I feel terrible about lying to him, because now I know it’s something that is important to him (even if it shouldn’t be) and we are a lot more serious now. I’m 26, he’s 28, we are about to move in together, have seriously discussed marriage/kids, and have a very strong, healthy relationship. I’ve never lied to him about anything before this.
I don’t feel like he would break up with me over this. It would hurt him, he would be upset that I lied, but then he would get over it. So I would feel better by confessing, but he would be hurt in the process.. which doesn’t sit well with me, but neither does getting more serious while we have secrets between us.
What do I do?
Dear Guilty Conscience,
Ugh. Fucking dump him, that’s what you do. Like, really I have no patience for people like this anymore, even if I probably was this kind of fuckhead when I was younger.

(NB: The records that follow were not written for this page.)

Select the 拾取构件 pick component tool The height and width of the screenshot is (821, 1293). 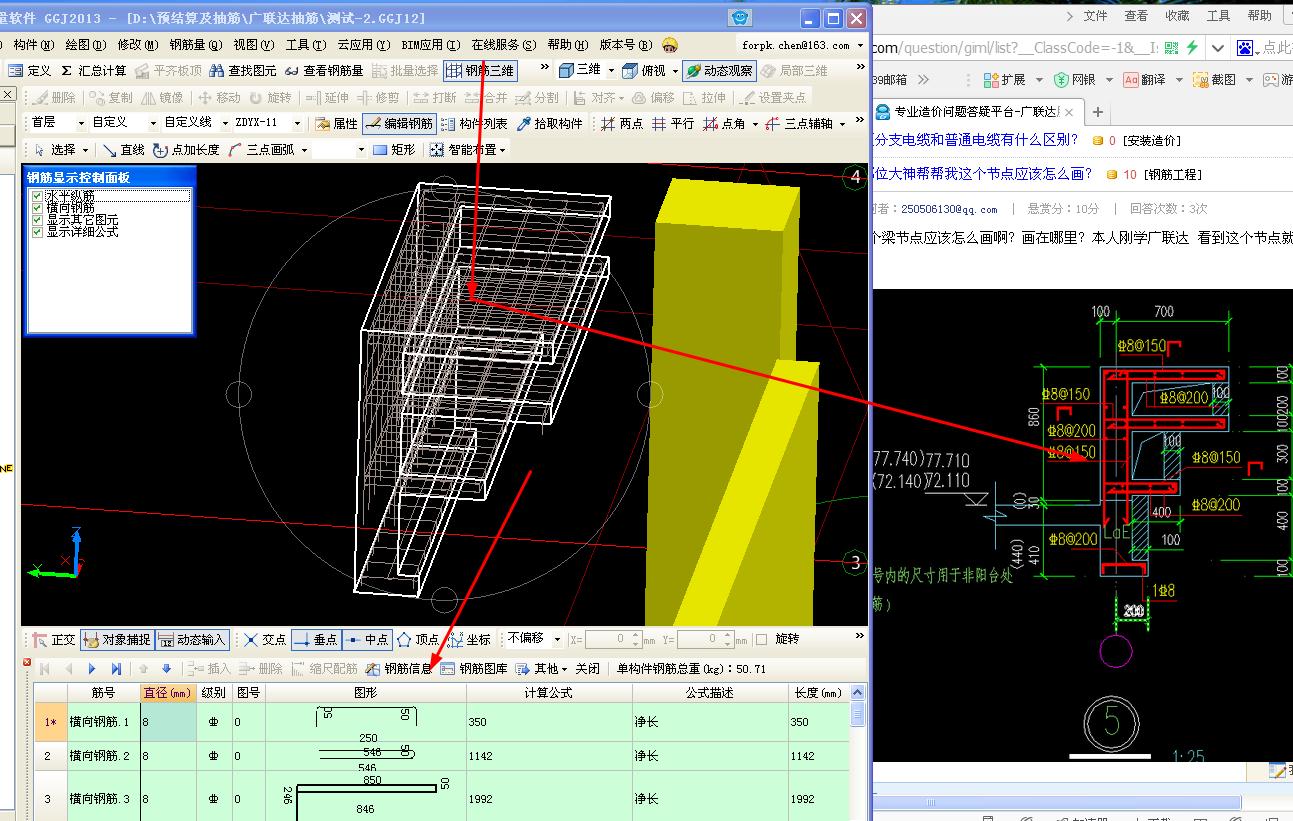click(550, 124)
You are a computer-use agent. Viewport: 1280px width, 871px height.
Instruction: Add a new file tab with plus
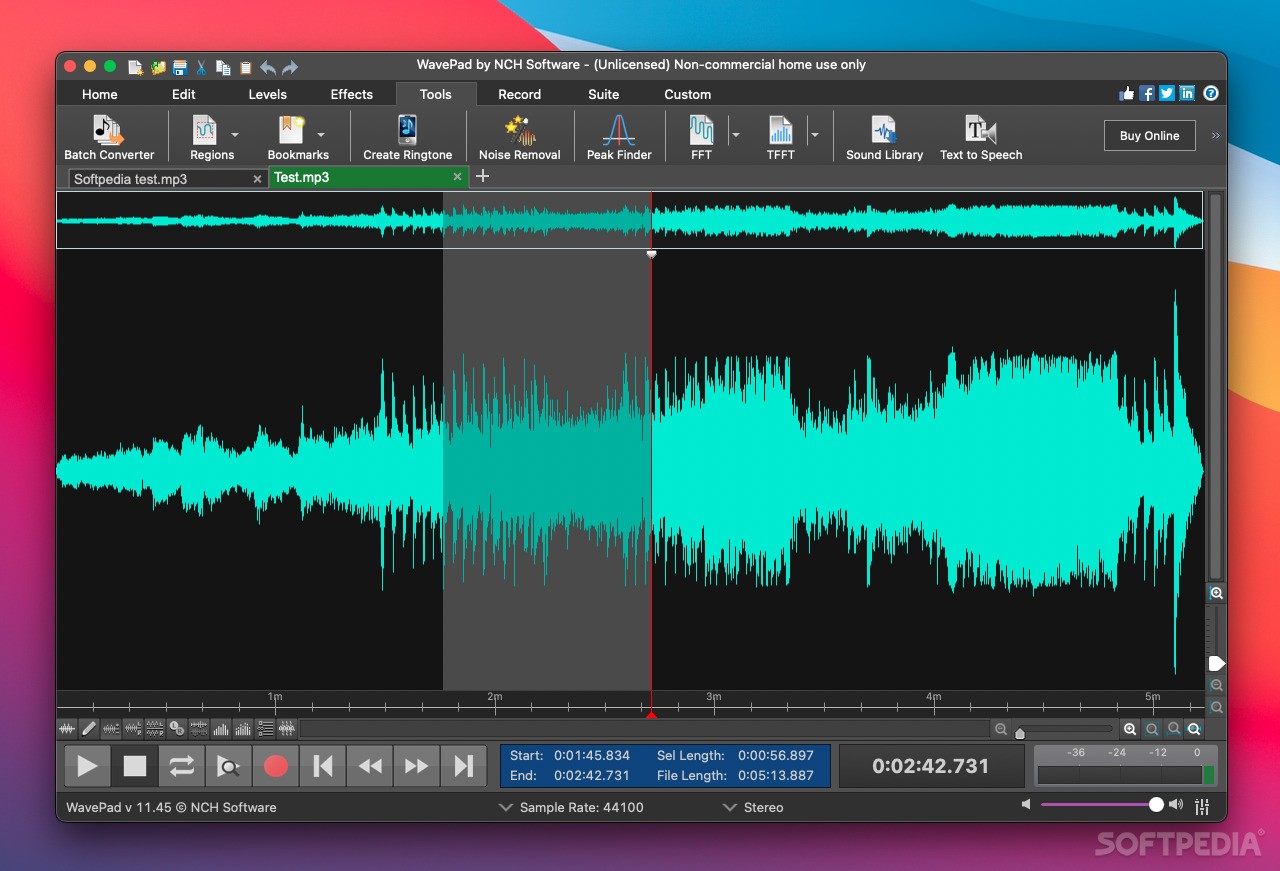[x=482, y=176]
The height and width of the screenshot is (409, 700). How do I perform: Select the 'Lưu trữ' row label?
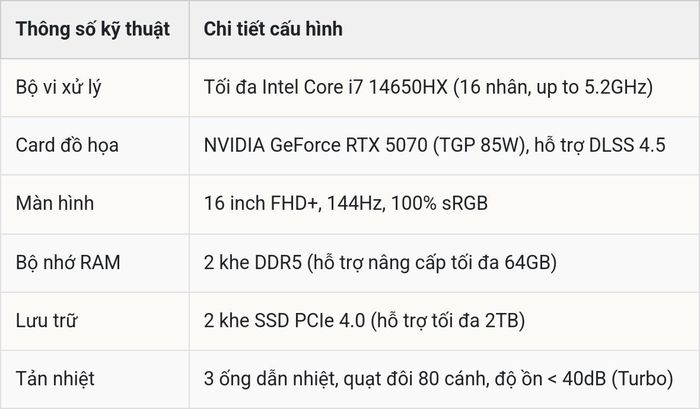[46, 321]
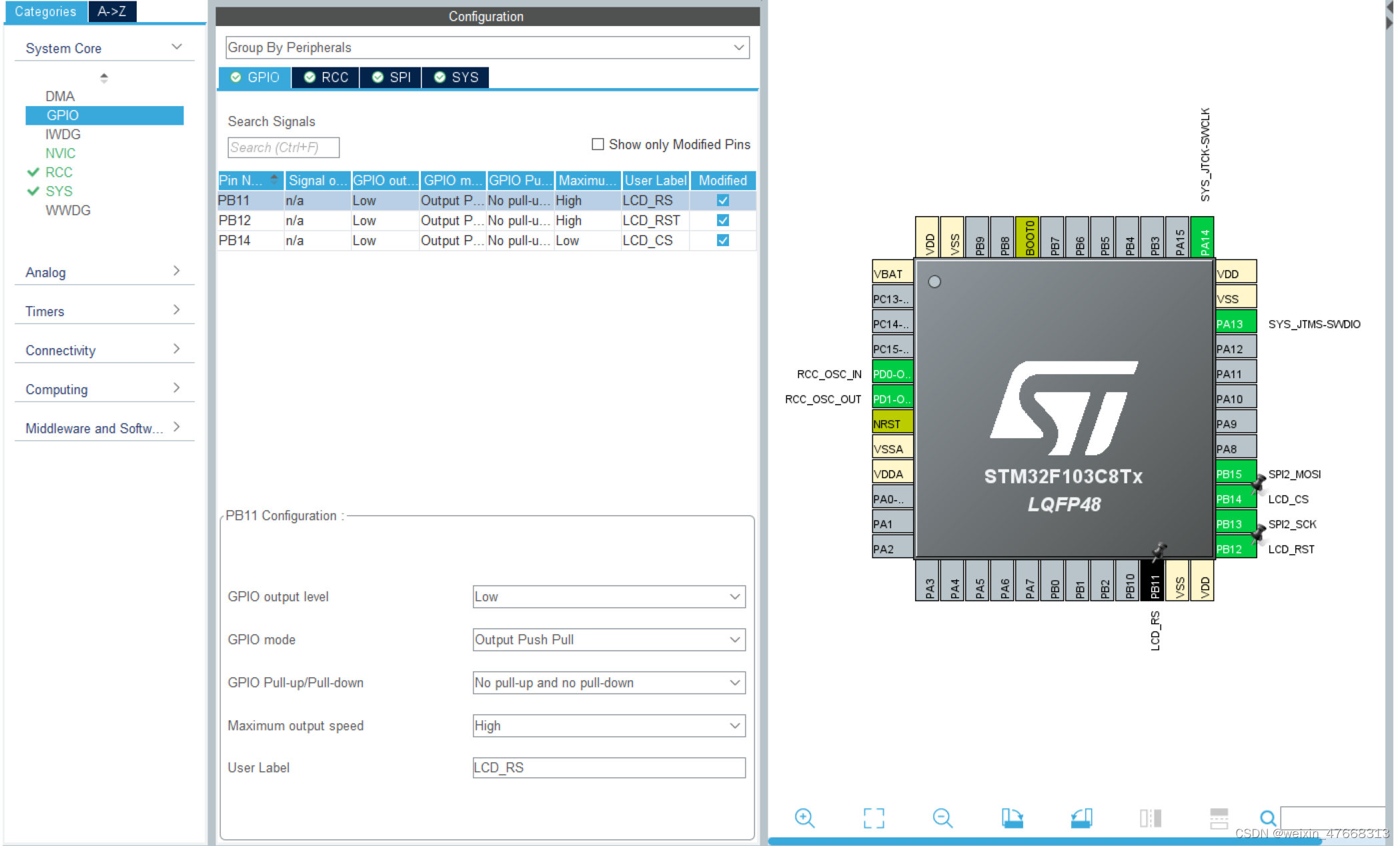
Task: Select NVIC in System Core list
Action: click(60, 153)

If you can’t dump him, just keep lying to him. Or even better, lie AGAIN and tell him the number is like 18 and see how he reacts. Maybe he’ll dump you, and you’ll have dodged a bullet. Like, it is seriously baffling to me that someone would bring this up not once, but twice, a whole fucking year after you started dating.
But really, just stick to it, and ask him why he doesn’t believe you, why he cares so much, etc. It’s not fair for him to pester you with a dumbfuck question he doesn’t need to know the answer to without answering a few himself.